*The data*.
"""

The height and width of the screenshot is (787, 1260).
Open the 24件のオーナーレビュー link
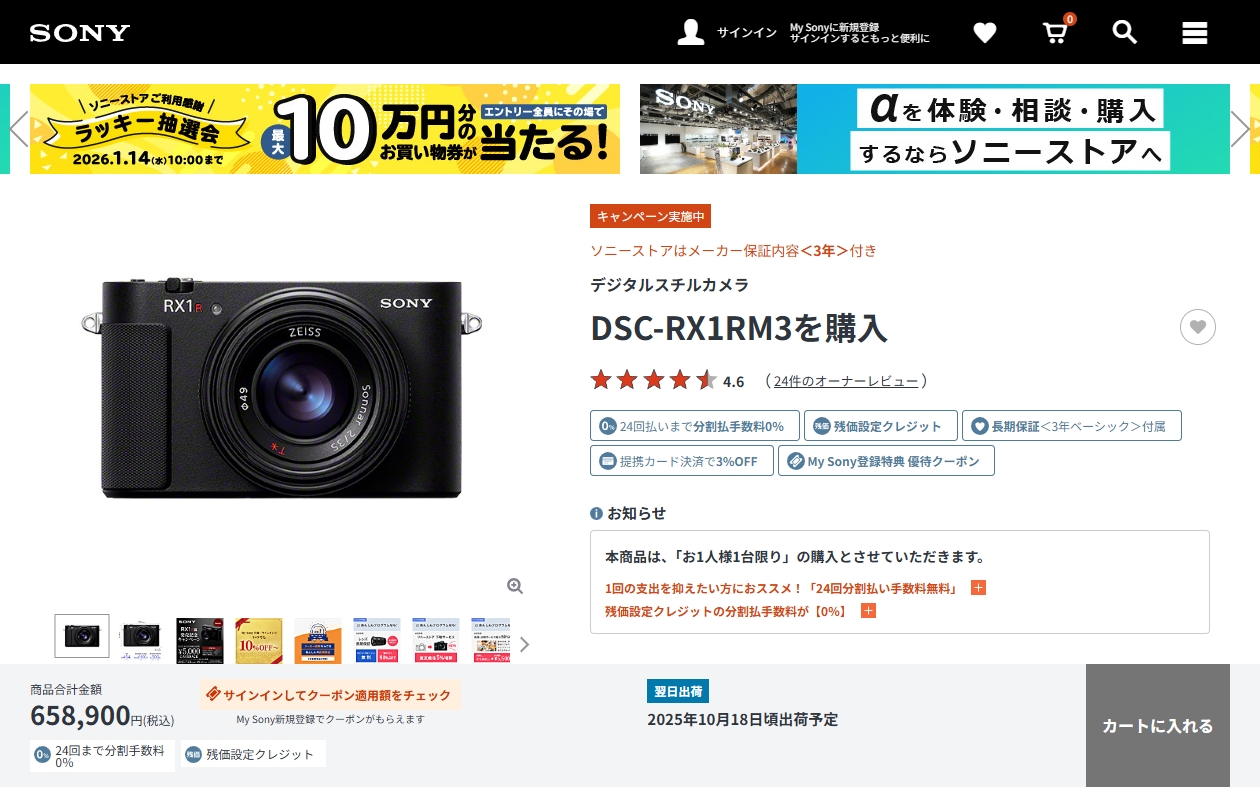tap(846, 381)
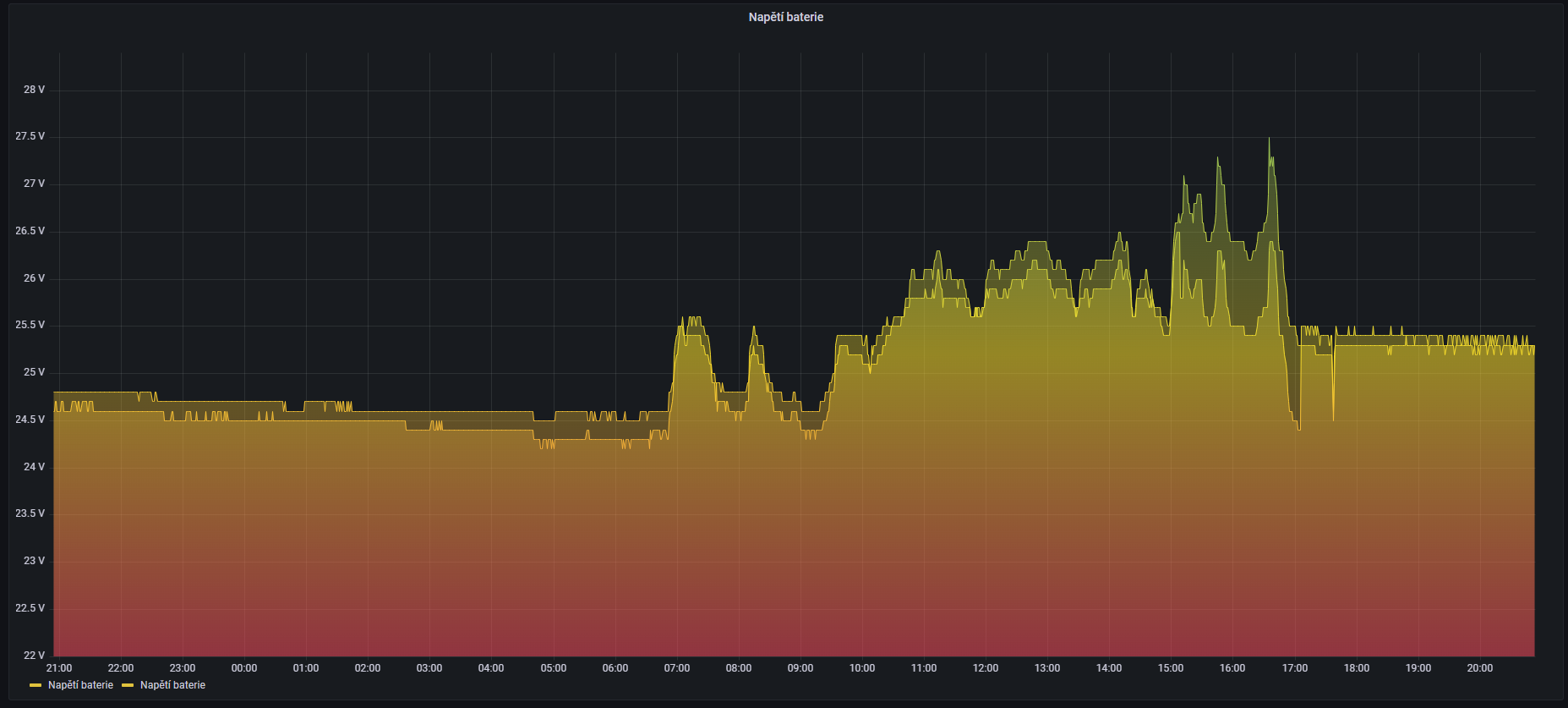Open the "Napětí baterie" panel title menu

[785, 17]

"""
"""

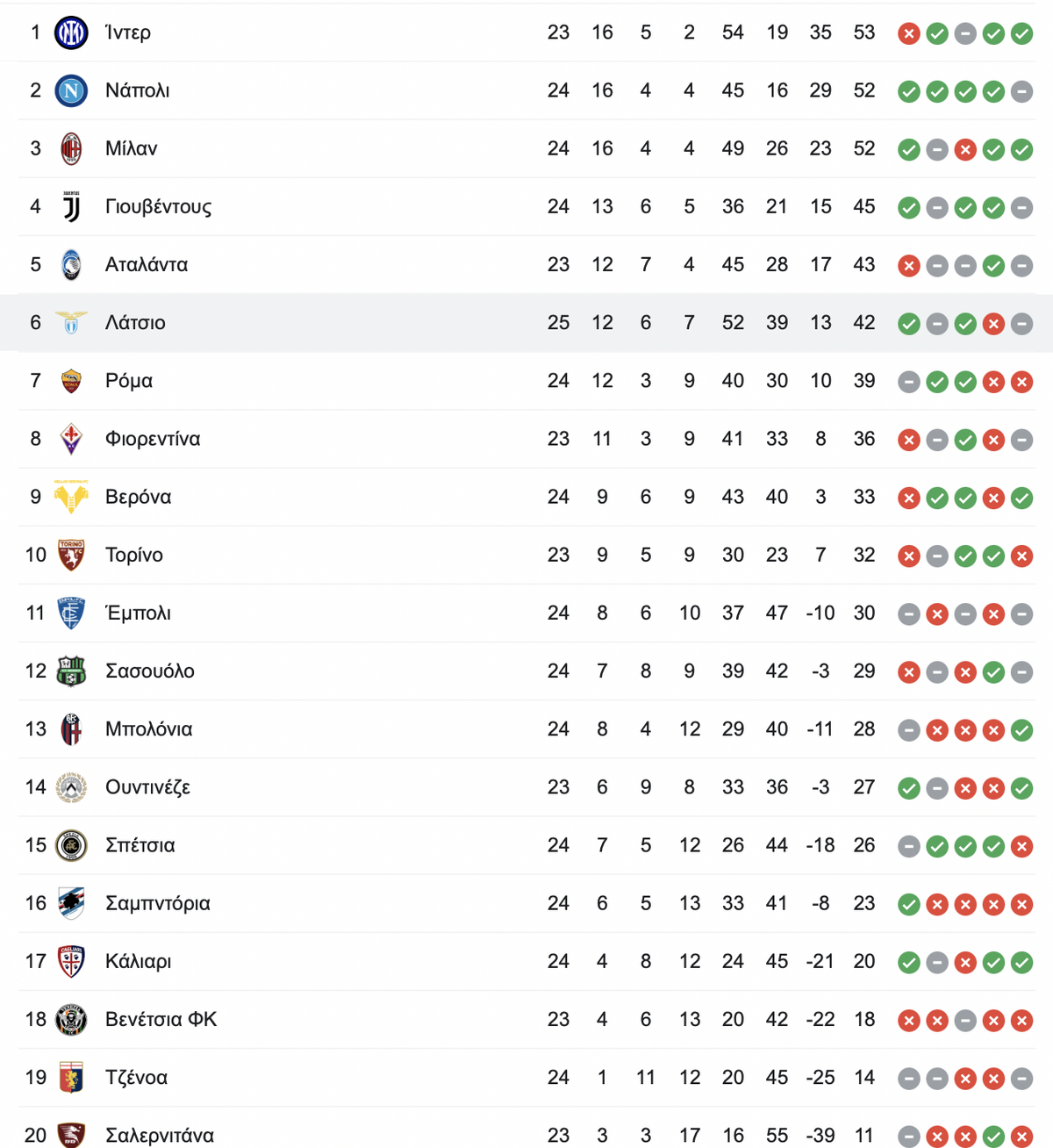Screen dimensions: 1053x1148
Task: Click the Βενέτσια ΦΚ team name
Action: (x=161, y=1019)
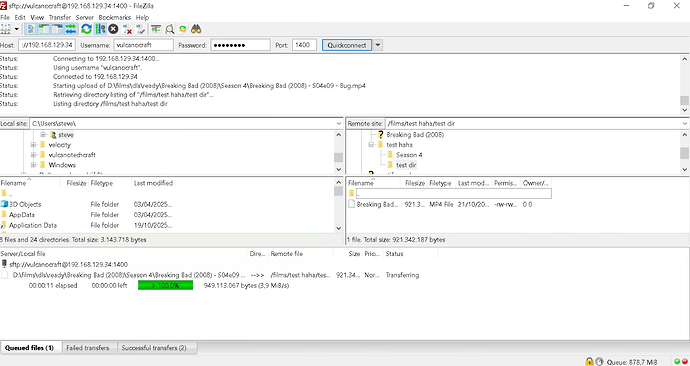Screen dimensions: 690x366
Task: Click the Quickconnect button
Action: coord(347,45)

"""
"""

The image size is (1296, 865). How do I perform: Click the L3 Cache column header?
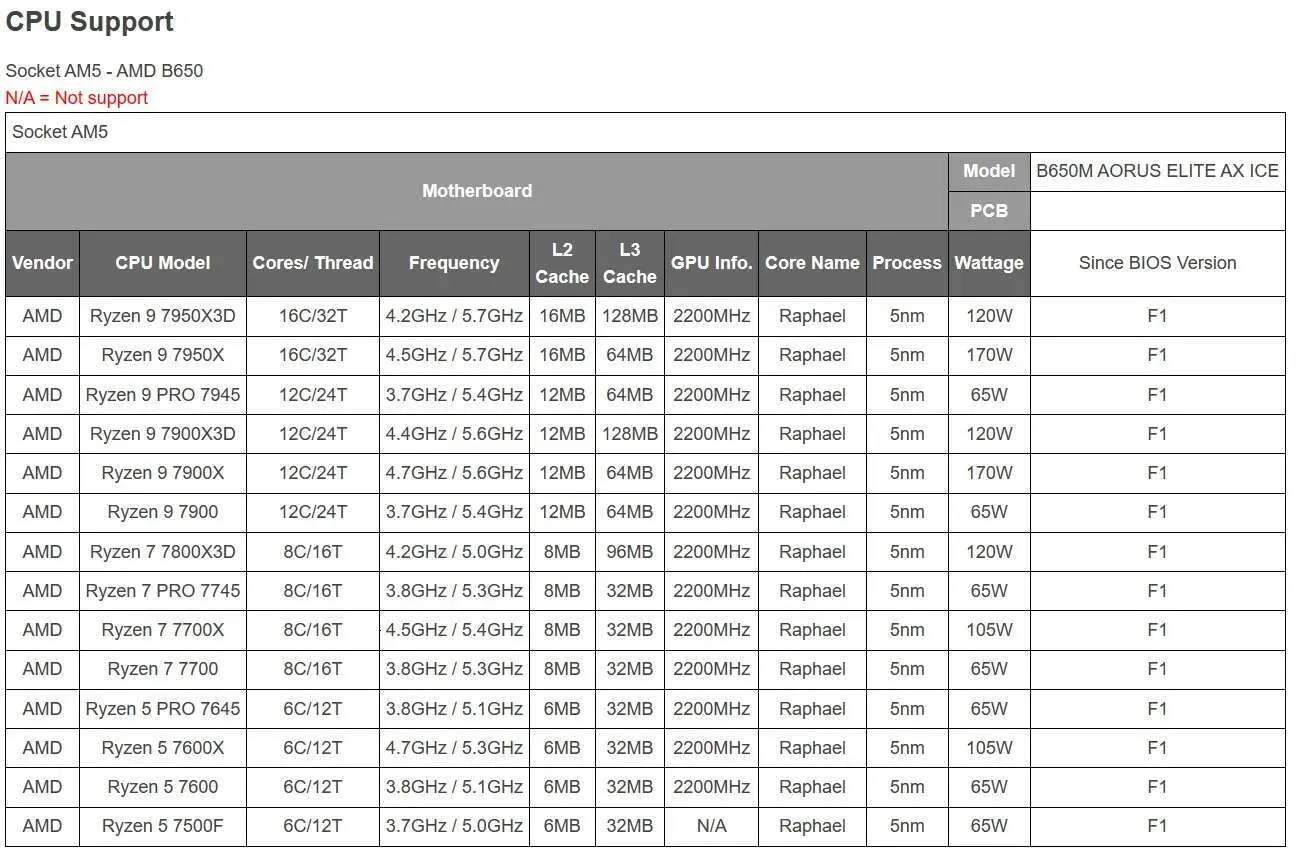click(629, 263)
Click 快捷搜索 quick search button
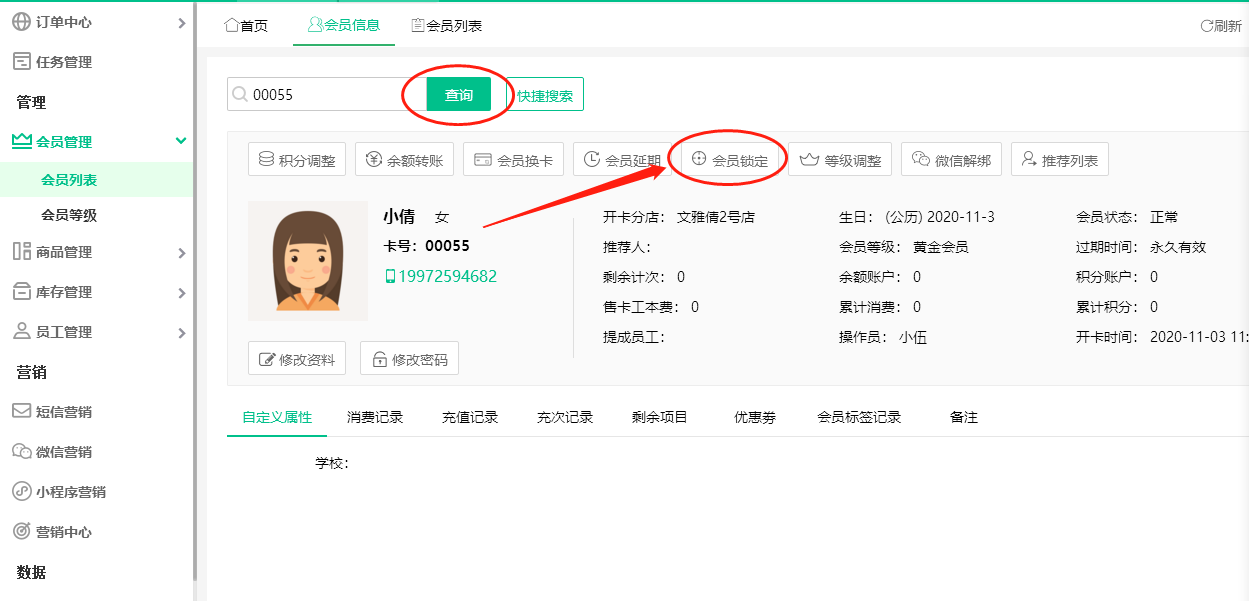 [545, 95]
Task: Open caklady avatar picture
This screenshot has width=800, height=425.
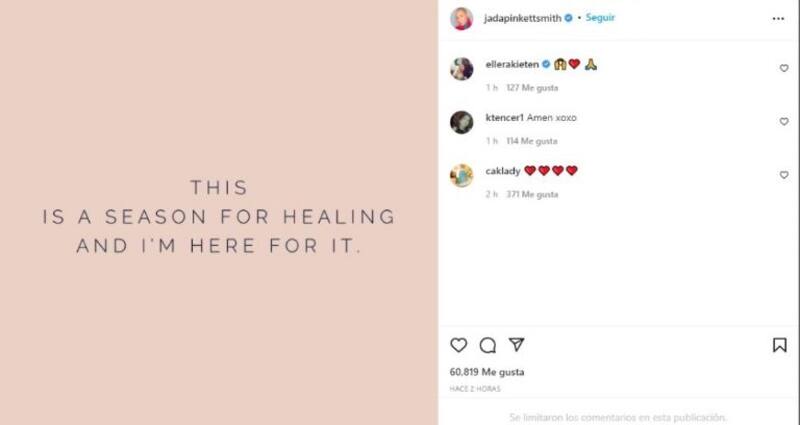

"""

*What you are asked to do*.
Reproduce only the lines above spanning from the line containing "Task: Open caklady avatar picture" through the line containing "This screenshot has width=800, height=425.", word for word.

*Answer area*.
Task: Open caklady avatar picture
This screenshot has width=800, height=425.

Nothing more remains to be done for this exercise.